== Segment start ==
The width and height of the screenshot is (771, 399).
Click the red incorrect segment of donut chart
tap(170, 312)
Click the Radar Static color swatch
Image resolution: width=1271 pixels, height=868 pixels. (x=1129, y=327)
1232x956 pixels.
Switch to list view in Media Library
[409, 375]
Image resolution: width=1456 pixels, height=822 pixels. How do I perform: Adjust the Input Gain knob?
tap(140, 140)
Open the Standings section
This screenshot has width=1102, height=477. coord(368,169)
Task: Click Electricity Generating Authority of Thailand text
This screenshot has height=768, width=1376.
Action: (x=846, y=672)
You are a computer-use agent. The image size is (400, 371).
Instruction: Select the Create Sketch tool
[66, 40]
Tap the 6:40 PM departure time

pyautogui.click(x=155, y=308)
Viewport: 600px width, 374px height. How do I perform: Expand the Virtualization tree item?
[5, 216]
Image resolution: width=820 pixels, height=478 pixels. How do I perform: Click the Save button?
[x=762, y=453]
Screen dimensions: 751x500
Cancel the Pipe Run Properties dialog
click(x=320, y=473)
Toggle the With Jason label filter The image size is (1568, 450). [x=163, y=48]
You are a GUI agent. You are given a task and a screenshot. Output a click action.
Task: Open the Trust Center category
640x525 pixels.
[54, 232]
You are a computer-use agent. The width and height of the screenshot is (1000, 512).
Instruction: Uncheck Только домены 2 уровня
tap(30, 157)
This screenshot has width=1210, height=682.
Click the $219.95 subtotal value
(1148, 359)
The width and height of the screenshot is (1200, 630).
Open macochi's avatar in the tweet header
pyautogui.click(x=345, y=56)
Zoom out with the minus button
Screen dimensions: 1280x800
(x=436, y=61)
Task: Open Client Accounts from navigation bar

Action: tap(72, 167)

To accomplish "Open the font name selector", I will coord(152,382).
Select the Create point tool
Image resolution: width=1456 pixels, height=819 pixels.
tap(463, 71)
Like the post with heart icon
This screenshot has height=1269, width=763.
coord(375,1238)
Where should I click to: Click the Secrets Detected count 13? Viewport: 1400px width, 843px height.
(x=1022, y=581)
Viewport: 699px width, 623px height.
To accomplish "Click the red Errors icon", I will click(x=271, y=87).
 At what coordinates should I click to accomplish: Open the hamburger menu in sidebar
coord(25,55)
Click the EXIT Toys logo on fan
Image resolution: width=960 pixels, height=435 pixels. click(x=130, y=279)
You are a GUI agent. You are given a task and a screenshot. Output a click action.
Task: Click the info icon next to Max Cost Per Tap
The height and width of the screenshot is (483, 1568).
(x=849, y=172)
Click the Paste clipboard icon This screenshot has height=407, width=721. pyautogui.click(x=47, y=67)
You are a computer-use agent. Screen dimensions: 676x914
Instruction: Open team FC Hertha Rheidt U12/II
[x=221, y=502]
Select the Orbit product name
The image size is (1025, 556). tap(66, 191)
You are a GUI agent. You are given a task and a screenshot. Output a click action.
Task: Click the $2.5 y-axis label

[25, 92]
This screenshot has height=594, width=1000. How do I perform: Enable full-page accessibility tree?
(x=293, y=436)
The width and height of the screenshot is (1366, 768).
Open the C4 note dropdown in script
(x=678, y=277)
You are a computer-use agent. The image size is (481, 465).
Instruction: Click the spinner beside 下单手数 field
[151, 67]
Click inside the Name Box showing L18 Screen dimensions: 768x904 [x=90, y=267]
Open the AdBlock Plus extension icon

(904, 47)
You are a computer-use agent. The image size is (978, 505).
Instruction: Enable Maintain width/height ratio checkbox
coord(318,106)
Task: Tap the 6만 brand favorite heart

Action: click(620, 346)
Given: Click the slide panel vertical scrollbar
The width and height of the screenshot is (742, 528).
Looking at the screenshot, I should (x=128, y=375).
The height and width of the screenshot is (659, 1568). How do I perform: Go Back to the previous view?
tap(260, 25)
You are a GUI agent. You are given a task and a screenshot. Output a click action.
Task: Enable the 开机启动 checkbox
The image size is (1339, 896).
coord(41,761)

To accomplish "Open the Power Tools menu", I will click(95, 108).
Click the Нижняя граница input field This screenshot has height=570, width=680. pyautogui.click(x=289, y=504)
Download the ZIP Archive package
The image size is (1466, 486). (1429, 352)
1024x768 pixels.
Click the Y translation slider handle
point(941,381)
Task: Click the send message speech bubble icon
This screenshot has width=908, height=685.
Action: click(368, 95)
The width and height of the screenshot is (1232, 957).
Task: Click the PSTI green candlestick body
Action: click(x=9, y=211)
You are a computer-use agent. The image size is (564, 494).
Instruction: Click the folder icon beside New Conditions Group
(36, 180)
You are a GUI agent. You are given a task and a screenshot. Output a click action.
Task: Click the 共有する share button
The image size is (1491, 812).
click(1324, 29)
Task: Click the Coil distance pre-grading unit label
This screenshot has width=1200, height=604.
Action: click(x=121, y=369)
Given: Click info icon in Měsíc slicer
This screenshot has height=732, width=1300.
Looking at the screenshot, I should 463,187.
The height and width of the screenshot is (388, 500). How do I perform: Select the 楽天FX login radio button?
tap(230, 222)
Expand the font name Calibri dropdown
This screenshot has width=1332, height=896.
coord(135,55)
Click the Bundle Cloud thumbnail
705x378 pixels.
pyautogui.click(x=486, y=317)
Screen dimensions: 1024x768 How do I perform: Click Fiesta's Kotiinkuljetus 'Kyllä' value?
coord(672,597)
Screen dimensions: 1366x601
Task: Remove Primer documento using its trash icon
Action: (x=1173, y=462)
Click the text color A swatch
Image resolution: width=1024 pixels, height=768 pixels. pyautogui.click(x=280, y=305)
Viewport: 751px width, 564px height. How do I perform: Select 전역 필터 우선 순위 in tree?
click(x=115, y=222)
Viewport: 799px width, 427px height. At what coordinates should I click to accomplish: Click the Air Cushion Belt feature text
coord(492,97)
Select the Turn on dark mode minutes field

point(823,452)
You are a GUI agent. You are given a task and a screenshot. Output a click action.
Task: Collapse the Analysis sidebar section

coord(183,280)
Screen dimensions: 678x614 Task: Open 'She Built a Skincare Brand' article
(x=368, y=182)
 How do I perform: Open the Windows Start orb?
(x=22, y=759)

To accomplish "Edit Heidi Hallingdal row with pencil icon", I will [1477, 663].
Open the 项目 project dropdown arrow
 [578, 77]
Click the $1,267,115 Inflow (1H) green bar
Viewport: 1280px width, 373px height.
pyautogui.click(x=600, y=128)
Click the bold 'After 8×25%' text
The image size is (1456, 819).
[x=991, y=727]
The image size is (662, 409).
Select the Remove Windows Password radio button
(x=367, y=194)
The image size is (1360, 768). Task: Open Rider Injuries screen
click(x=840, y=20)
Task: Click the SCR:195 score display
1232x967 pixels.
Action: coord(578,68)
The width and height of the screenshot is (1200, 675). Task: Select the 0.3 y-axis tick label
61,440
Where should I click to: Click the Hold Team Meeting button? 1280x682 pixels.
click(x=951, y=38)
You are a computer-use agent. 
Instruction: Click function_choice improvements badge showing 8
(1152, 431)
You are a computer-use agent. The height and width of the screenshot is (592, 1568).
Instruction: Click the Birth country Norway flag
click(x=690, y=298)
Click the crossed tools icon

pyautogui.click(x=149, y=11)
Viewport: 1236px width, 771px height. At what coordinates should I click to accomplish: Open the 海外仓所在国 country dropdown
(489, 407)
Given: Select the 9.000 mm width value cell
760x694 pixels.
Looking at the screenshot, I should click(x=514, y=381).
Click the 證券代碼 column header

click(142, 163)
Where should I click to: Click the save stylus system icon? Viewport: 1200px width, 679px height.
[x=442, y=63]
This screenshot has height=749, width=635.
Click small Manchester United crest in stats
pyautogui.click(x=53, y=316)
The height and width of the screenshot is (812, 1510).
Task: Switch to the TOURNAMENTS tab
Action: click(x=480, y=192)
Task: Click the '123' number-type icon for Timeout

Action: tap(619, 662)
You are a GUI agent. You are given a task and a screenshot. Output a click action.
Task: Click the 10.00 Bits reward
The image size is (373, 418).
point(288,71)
== Segment end ==
What you have to do — Beginning with the line above that contains "Click the Y translation slider handle", copy each line exactly up to and including the line that contains "You are a computer-use agent. The image size is (564, 494).", and go no further.

Reply —
Click the Y translation slider handle
point(941,381)
Task: Click the send message speech bubble icon
This screenshot has width=908, height=685.
Action: click(368, 95)
The width and height of the screenshot is (1232, 957).
Task: Click the PSTI green candlestick body
Action: click(x=9, y=211)
You are a computer-use agent. The image size is (564, 494).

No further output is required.